A Rolling Stone
Ex-stonemason Mick Flannery looks set to hit the big time, says EAMON CARR
Mick flannery's songwriting has landed him a deal with EMI. But with his debut album White Lies attracting attention, the Blarneyman is staring down the barrel of a dilemma. Tipped for success, this taciturn stonemason is worried about the next phase. Celebrity.
"The more people say that, the more I'm afraid of it," he admits. It's almost as if, at 23, Mick has found himself in someone else's life. "I kinda drifted into things all the way along," he says. "I was always working. I wasn't going to go broke just for the sake of music.
"I was't going to sit in a room and write songs seven days a week and live on bread and beans. I liked doing stonemasonry as well."
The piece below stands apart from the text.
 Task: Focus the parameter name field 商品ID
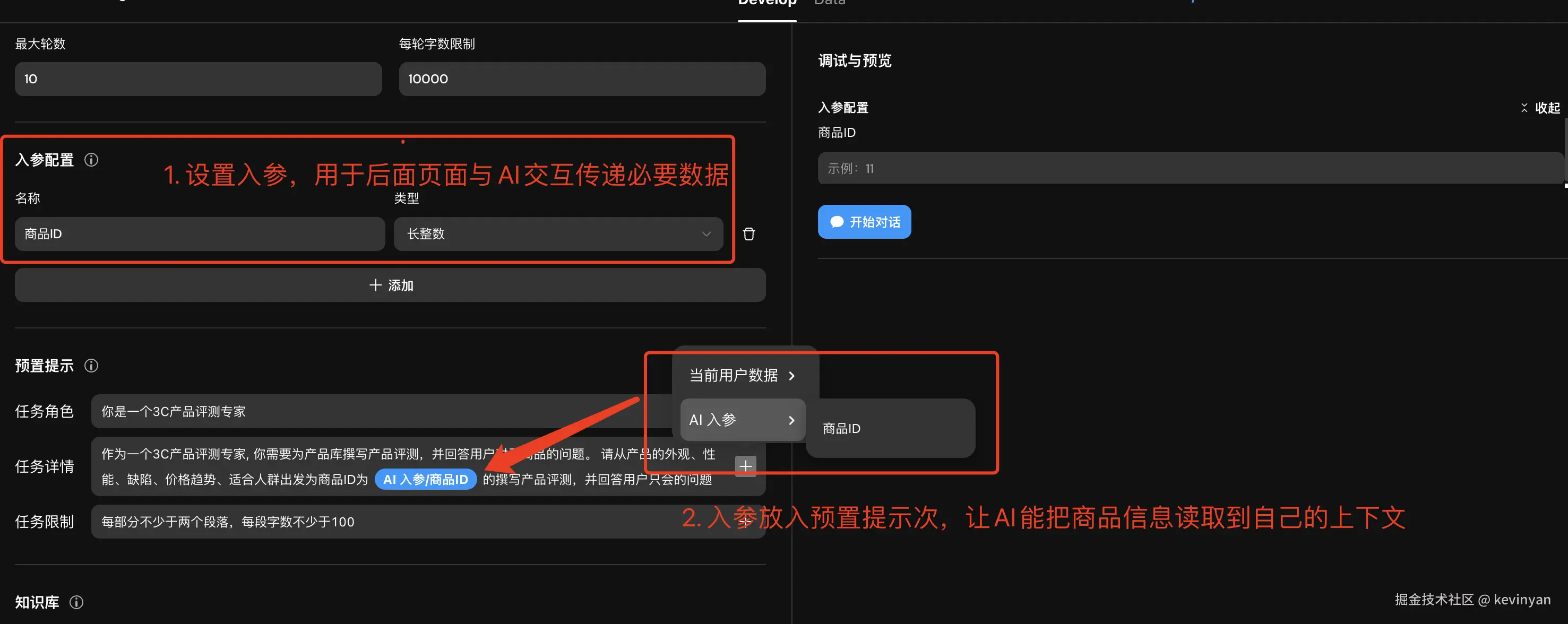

But as a teenager, Mick did spend hours in his bedroom writing and recording his own songs. He dismisses his early output as "tripe", but it can't have been that bad. As a complete unknown, Mick won an international songwriting competition in the States. And Tom Waits was one of the judges.
It was enough to encourage him to head for Greenwich Village.
"I was thinking it would still exist the way it did in the bohemia of the 60s," he says, ruefully. "But there's not the same buzz. There's a huge scene there, but you can get lost in it. I think I needed to spend more time there or be more ambitious about it. It was my first time away and I tended to have too much fun."
With his acoustic guitar and his brooding lullabies, Mick fell into a scene he didn't care for. Centered around the Sidewalk Cafe in the East Village, the anti-folk scene lacked charm.
"Maybe I fell in with the wrong circle," complains Mick. "This anti-folk clique. They don't give a shit about each other. I don't know what anti-folk means. It's just folk. It's a strange cliqueish scene, where you develop a genre which isn't a genre. I did a few gigs on my own, but some were horrible."
Back in Cork people were soon talking about this shy character with the powerful songs. Now he's about to embark on a nationwide tour. It's more hectic than working as a stonemason, which Mick is beginning to miss. "It's relaxing," he says of his former day job.
"It gets you up in the morning. It keeps you fit. It's like zen. You're just building a fucking straight wall. There's not much to it, except you pick every stone out and all you think about is where's the next stone? Every ten seconds you're picking up a stone, so you don't have much room in your head for anything else."